The Providence Journal reported that the Cianci campaign paid McKenna in 2014 at an address in Chapel Hill, North Carolina, according to campaign finance reports that showed 11 checks sent to that address between August and November 2014.

=== Pawtucket Red Sox stadium campaign, 2015 ===
McKenna served as spokesperson and community outreach director for the Pawtucket Red Sox ownership group during their 2015 campaign to build a new stadium on Providence's waterfront. She helped pitch the project as part of "listening tour" meetings throughout Rhode Island.

At the time, McKenna was a resident of Durham, North Carolina, where a baseball stadium had been built in 1995 and was used by the Pawtucket Red Sox ownership group as an example of successful stadium development project.

=== Duke University ===
While living in North Carolina, McKenna was a research associate with Duke University's center for Research on the Education and Development of Youth (REDY). She returned to Providence in 2015 to take a job with the City Council.
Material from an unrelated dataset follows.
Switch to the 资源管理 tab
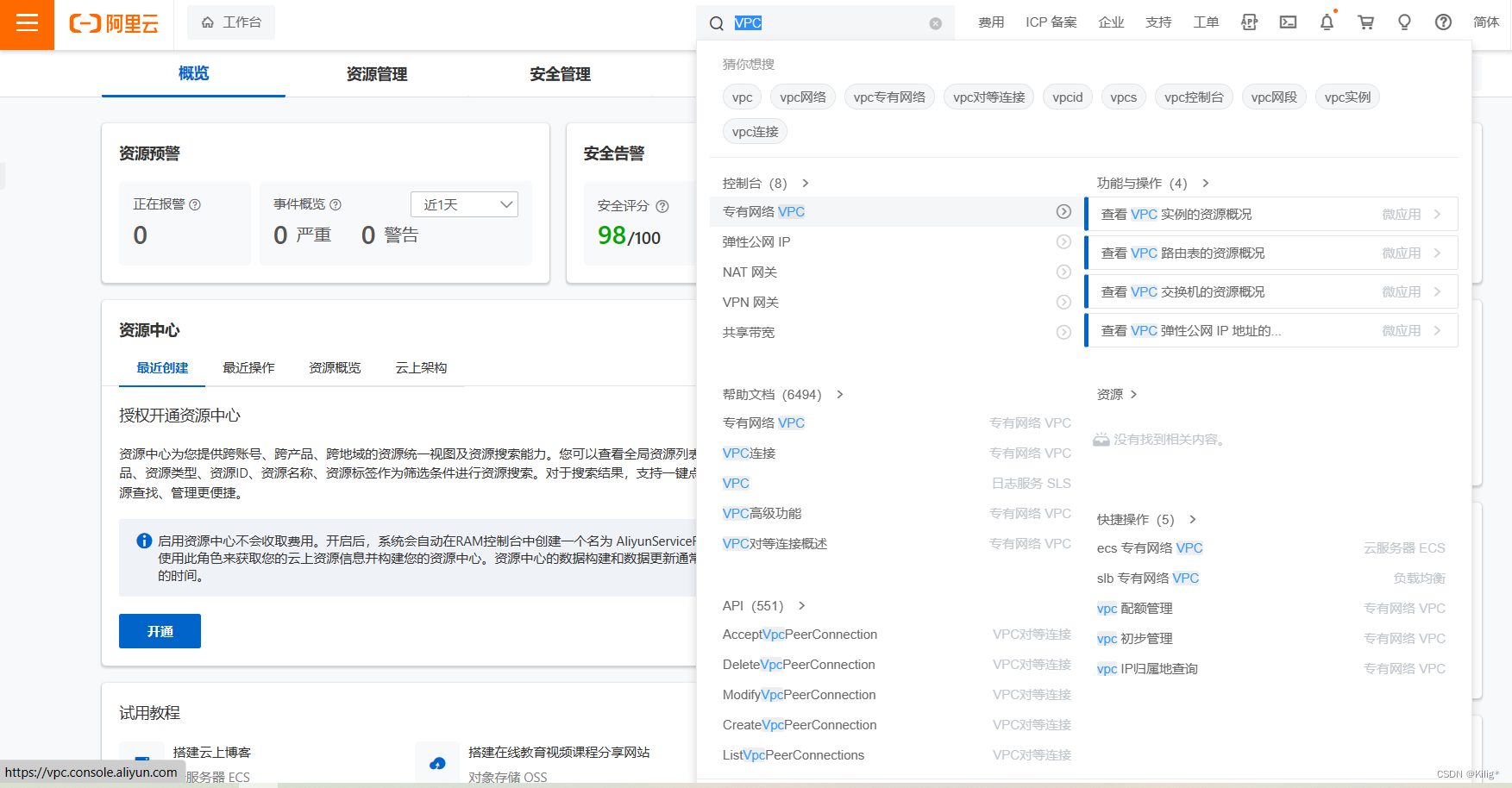1512x788 pixels. point(376,74)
=== City Council chief of staff ===
In November 2015, McKenna was hired by the Providence City Council to serve as its chief of staff, reporting to Council President Luis Aponte, whom she called a "thoughtful urbanist."

At the time, her connections to powerful advisors such as Buddy Cianci, Joseph R. Paolino Jr. and Artin Coloian, former chief of staff to Buddy Cianci, were among the factors cited as benefiting her new role.

After Aponte was indicted for felony embezzlement and resigned in 2017, she was replaced as chief of staff on the first day after the election of new Council President David Salvatore.

== Awards ==
McKenna was named one of Providence Monthly's Ten to Watch for 2016.

McKenna was one of the winners of the 2011 Fabulous at Every Age contest, held by Harper's Bazaar.